▶ _DOCUMENT SEGMENT_:
>>>
IO – Over the course of the campaign period for this year’s presidential election, the president and his men have lodged endless accusations against the Prabowo campaign team for producing hoaxes and fake news. There have also been many allegations of the Prabowo camp being guilty of making slanderous remarks, and the president’s handlers in the cabinet and his apparatus have not been shy of using legal tools to imprison critics of the Jokowi administration.
More recently, Jokowi’s campaign team went public with yet more spurious allegations, saying they had evidence that a Russian political consultant was working for the opposition. They even insinuated the Russians were using the same tactics they employed to influence the American elections that brought Donald Trump to power. In a recent gathering in Surabaya, Jokowi went further, saying “there’s a campaign team that has been preparing…Russian propaganda, which constantly spews…slander, sins and hoaxes.”
It all reads like an entertaining Tom Clancy novel, but alas, it is pure fiction.
Where exactly how or why the row erupted is still a mystery, but we can make a few educated guesses.
Starting a few weeks ago, on January 14 at the Jakarta Convention Center, where Prabowo convened an American-style town hall meeting to deliver his vision for a better Indonesia, there appeared a strange video on the Internet showing a foreigner greeting the candidate before he entered the convention hall. The video production was filled with expletives, asking who was this strange person suddenly appearing out of nowhere. Very quickly, the video went viral, leading many Jokowi supporters to speculate the foreigner must have been working for the Prabowo campaign team.
Organizers of the event have stated unequivocally that the person in question was a member of the Russian diplomatic corps. Many other dignitaries from foreign embassies were also invited, and attended. This has also been clarified by the Russian embassy, which recently responded to the president’s accusations by stating “we underline that the principal position of Russia is not to interfere in the internal affairs and electoral processes of other countries, including Indonesia, which is our close friend and important partner.”
Backing down after his making hay about “Russian propaganda”, Jokowi tried to fix the mess he created by saying “We are not referring to Russia as a country in this case. This is not a matter of state affairs. President Putin and I have a very good relationship.”
Obviously the sequence of events suggests an entirely different story. Aiming to use false news to discredit the Prabowo campaign, the appearance of a Russian at a Prabowo campaign event was engineered in a calculated manner to suggest there was a dark hand behind the Prabowo team.
<<<
▶ _TASK LIST_:
A. In the opinion piece about accusations of Russian involvement in the Prabowo campaign, where did Prabowo hold his American-style town hall meeting on January 14?
B. Extend the opinion piece about accusations of Russian involvement in the Prabowo campaign, picking up right after its final sentence.

▶ _DATA EXTRACT_:
>>>
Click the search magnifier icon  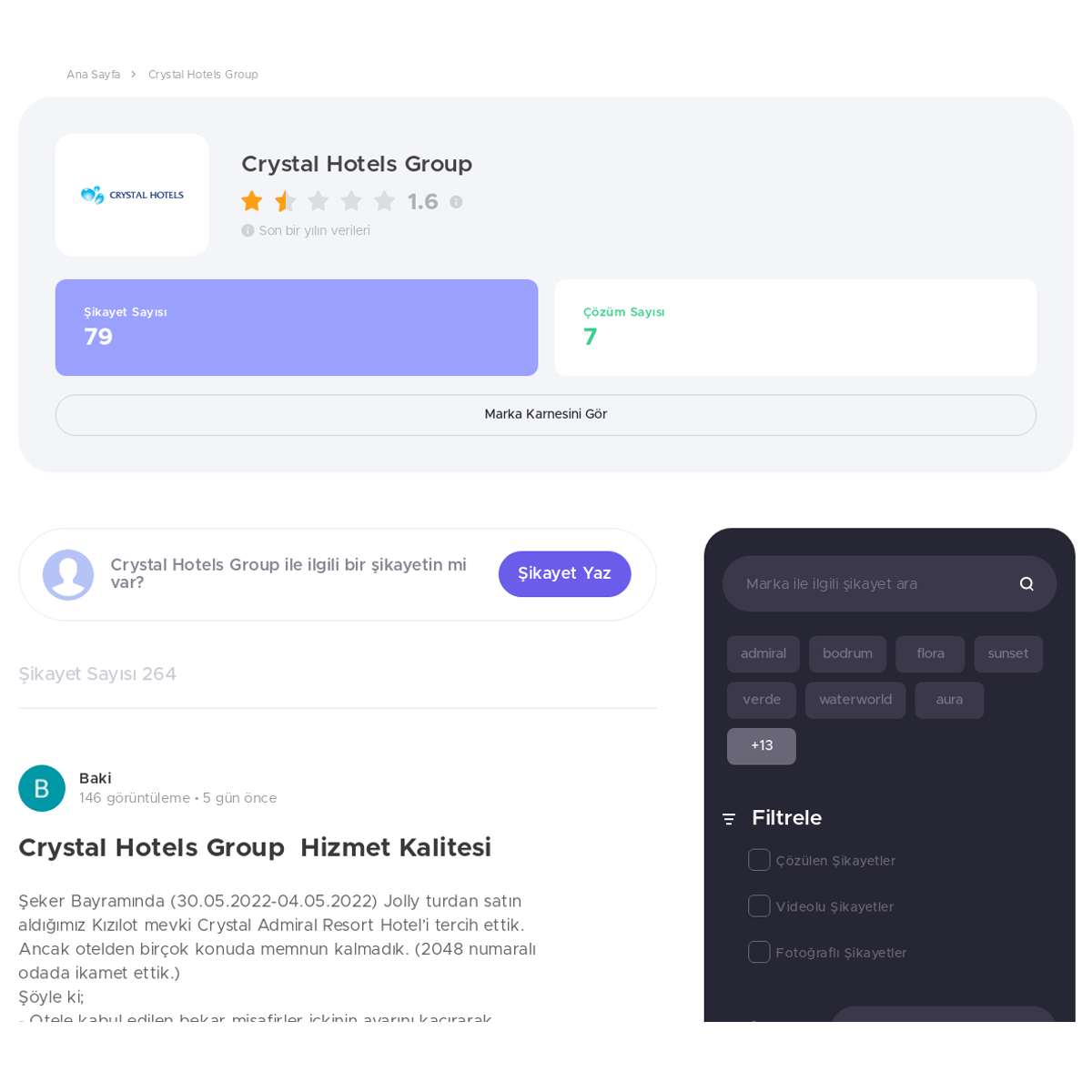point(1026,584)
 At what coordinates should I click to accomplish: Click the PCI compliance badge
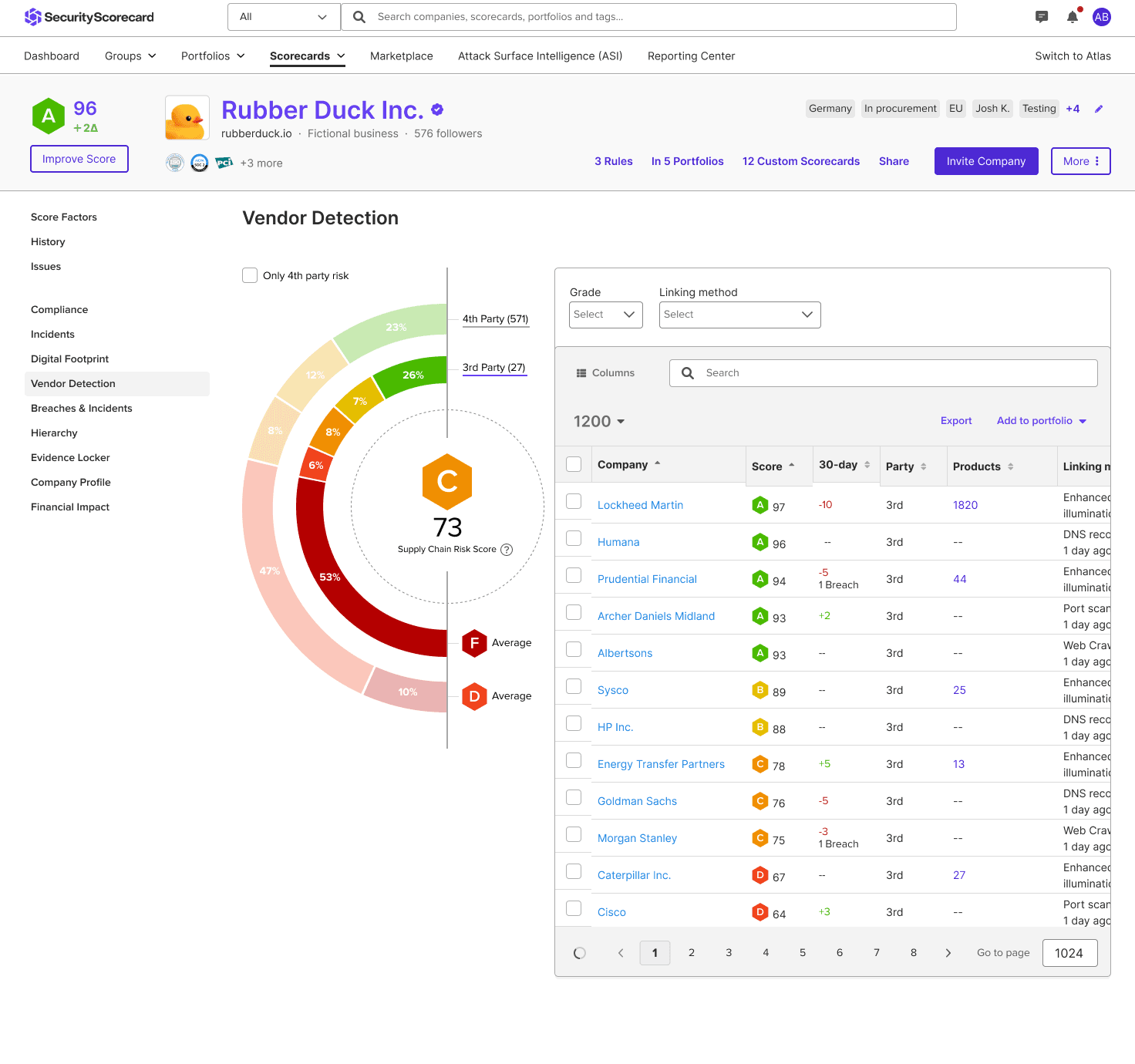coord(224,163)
<<<
▶ _ANSWERS TO THE PROBLEMS_:
A. At the Jakarta Convention Center.

B.
In fact, the exact opposite is true. Using techniques from Propaganda 101 to suggest a Trump-like scenario was taking place, now the Jokowi team finds itself scrambling to extricate itself from the diplomatic mess it created.
Interestingly enough, the Prabowo team admits to having used foreign political consultants in past elections. Other candidates in previous Indonesian elections have done the same, and it has been common practice in other democracies, as well. Hiring foreign expertise should not be cause for concern unless, of course, they resort to trickery and illegal means to help their clients win elections.
Even Jokowi himself is reported to have used an American political consultant—Stanley Greenberg, who is known as a skilled pollster and strategist and has worked for the likes of Hillary Clinton, Tony Blair and John Kerry, lists on his web page President Joko Widodo as one of his clients. Having done so is not necessarily a cause for protest. But when the president and his team makes false accusations, insinuating Russians are behind a clandestine operation to spread fake news and Prabowo is a “foreign puppet” when, in fact, the candidate employing a foreign consultant is none other the president himself, then Jokowi deserves to be roundly criticized for being a hypocrite.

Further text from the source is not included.